The Soviet Union is increasingly opening its ears to revisionist history about the Stalinist regime, Soviet author Anatoly Rybakov told a crowd of 200 people at the Kennedy School Forum last night.

Rybakov, who recently published a historical novel on the Stalin era, said the willingness of Soviet publishers to print his book signalled a new chapter in Glasnost.

Rybakov's book, "The Children of the Arbat," was completed in 1978, but was withheld from publication until last year.

"It became possible to publish the book because finally we understood that our society in such a moral atmosphere could develop no further," Rybakov said.

When asked about the official Soviet response to his novel, Rybakov said, "My wife and I have been in the United States for two months. I guess that says something."

The speech comes a week after Soviet Premier Mikhail Gorbachev criticized Stalin.

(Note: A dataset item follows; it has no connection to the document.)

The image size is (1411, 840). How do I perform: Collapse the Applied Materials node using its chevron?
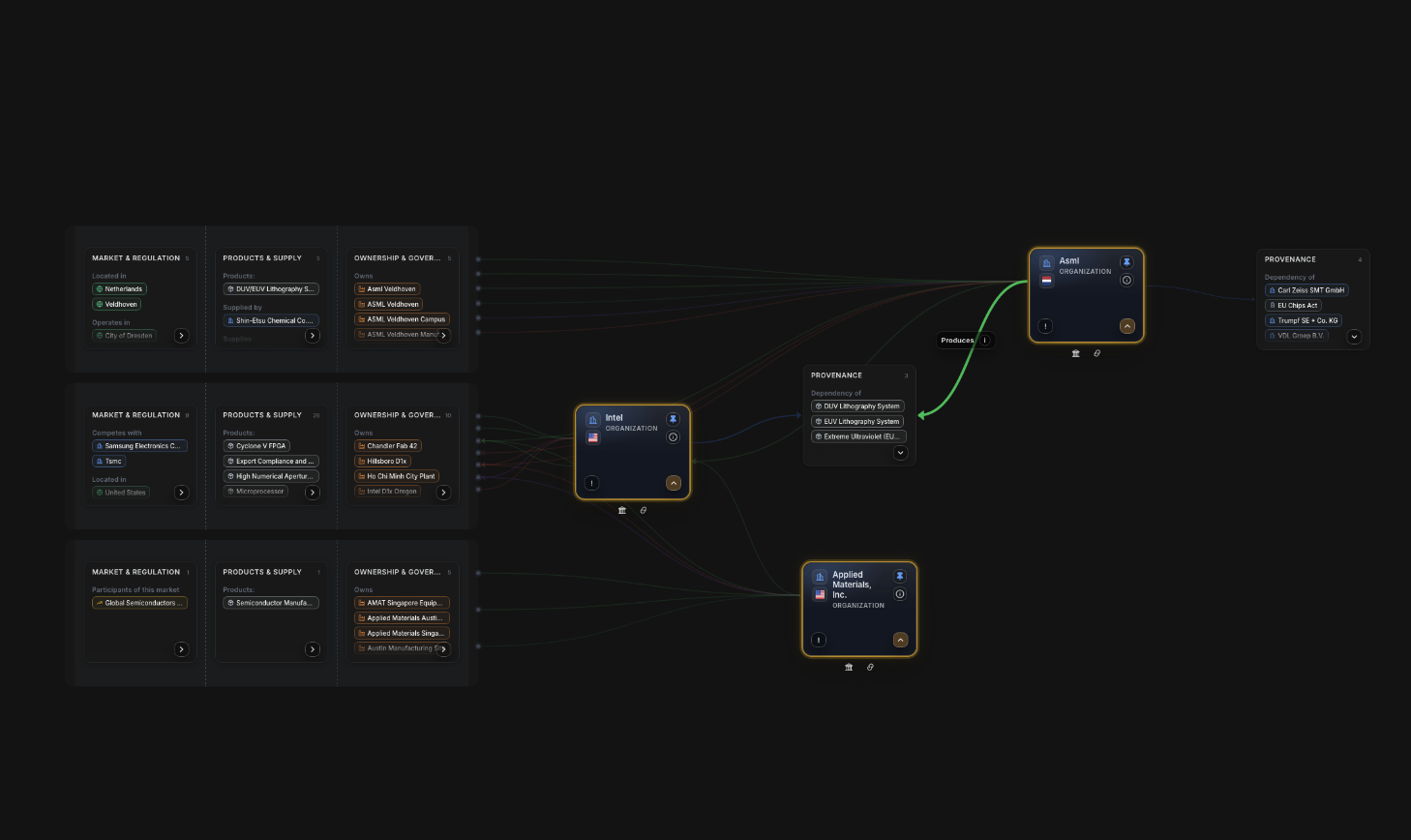900,640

"You have to tell the truth, and that is Glasnost. You have to tell the truth not only about today, but about yesterday," Rybakov said. "A society which doesn't know its own past doesn't have a future."

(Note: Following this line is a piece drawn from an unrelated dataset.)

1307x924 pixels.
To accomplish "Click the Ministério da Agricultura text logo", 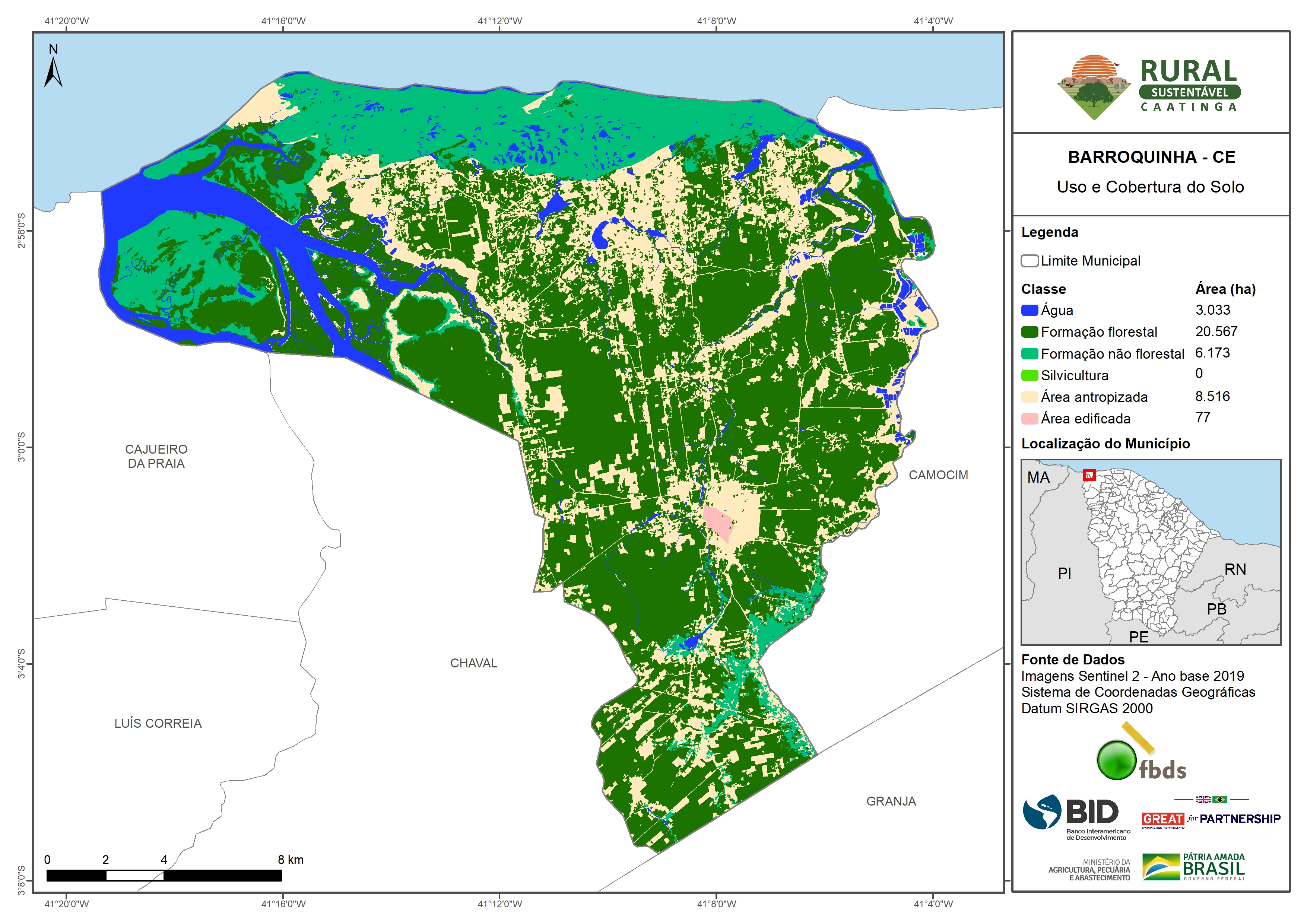I will [1089, 870].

Rybakov explained that his was the first book which clearly showed the personality of Stalin. He said that there are others which are waiting to be published, and that the government and the publishers were more willing to discuss Stalin than ever before.

The Soviet Union is starting a spiritual reform in literature, cinematography, theater and the media, he said. "We hope that the changes in the moral-cultural area will go into other levels of our country. It's a long process, but we have no other way," Rybakov told the largely Russian audience.

Rybakov's novel will be published in the U.S. this spring. He said that he plans to follow it quickly with a second novel about Stalin's rule from 1935 to 1939, and then with a third about Stalin and the war.